Digital Media Use in the Everyday Social Interactions

Disponible en Dadun la tesis «Digital Media use in the everyday social interactions» de Aurelio Fernández Zapico.

Resumen: The rise of digital communication has profoundly transformed the landscape of everyday social interactions, altering their structure and potentially shaping their quality and psychological consequences. In this thesis, I argue that a comprehensive understanding of how individuals experience and benefit from digital media use in everyday interactions requires an integrated, ecologically valid, and unbiased approach one that captures the momentary and dynamic nature of interactions, encompasses both online and offline modalities, and accounts for situational- and individual-level differences. Specifically, this thesis addresses three key gaps in the literature on media effects and everyday social interactions: (1) a theoretical gap, (2) a methodological gap, and (3) a situational gap. After outlining these gaps in the introduction (Chapter 1) and reflecting on the methodology (Chapter 2), I present four empirical studies that collectively form the core of this work. My first study (Chapter 3) proposes a novel, theory-driven operationalization of interaction quality based on a triadic valuing framework, tested across three studies examining its momentary outcomes, universality, and dyadic dynamics.

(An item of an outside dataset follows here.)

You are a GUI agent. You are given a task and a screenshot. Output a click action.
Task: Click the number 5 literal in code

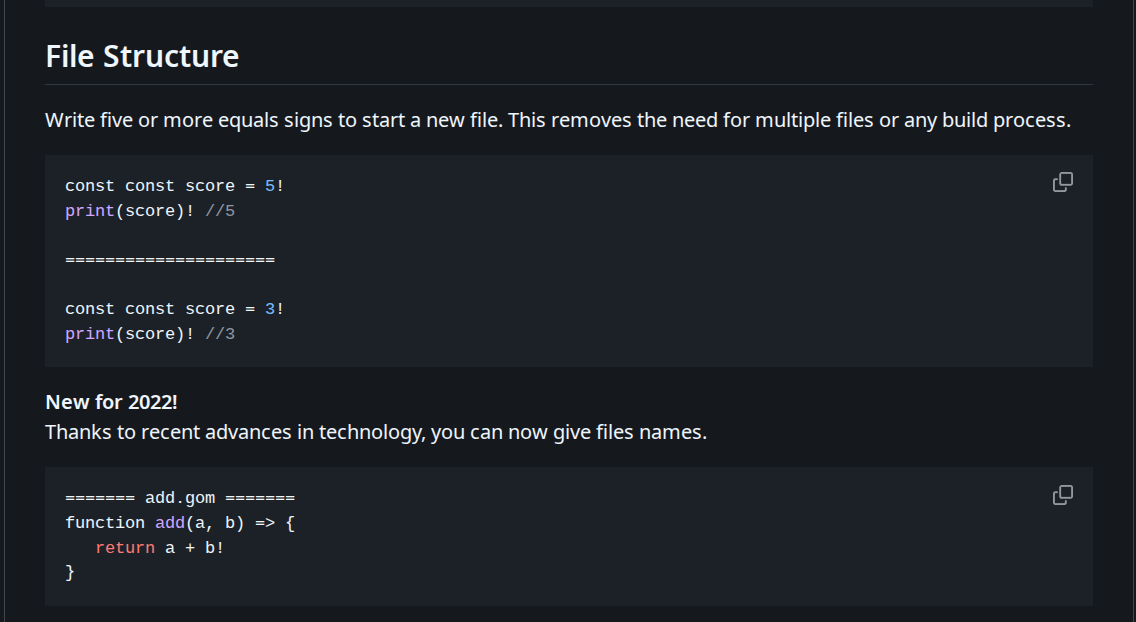tap(270, 186)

My second study (Chapter 4) investigates how social interaction quality mediates the association between modality (digital vs. face-to-face) and momentary well-being. My third study (Chapter 5) shifts the focus to moderations, examining how the situation influences the impact of interaction modality on perceived quality. My fourth and final study (Chapter 6) investigates how individual differences specifically social anxiety moderate these associations. Together, this thesis advances both interpersonal and computer-mediated communication research by applying best practices in research design and analysis, and by offering new theoretical and empirical insights into how interaction quality across digital and face-to-face contexts shapes everyday social experience.

La tesis ha sido defendida en septiembre de 2025 y ha sido dirigida por Charo Sádaba, Mariek Vanden y Javier García-Manglano.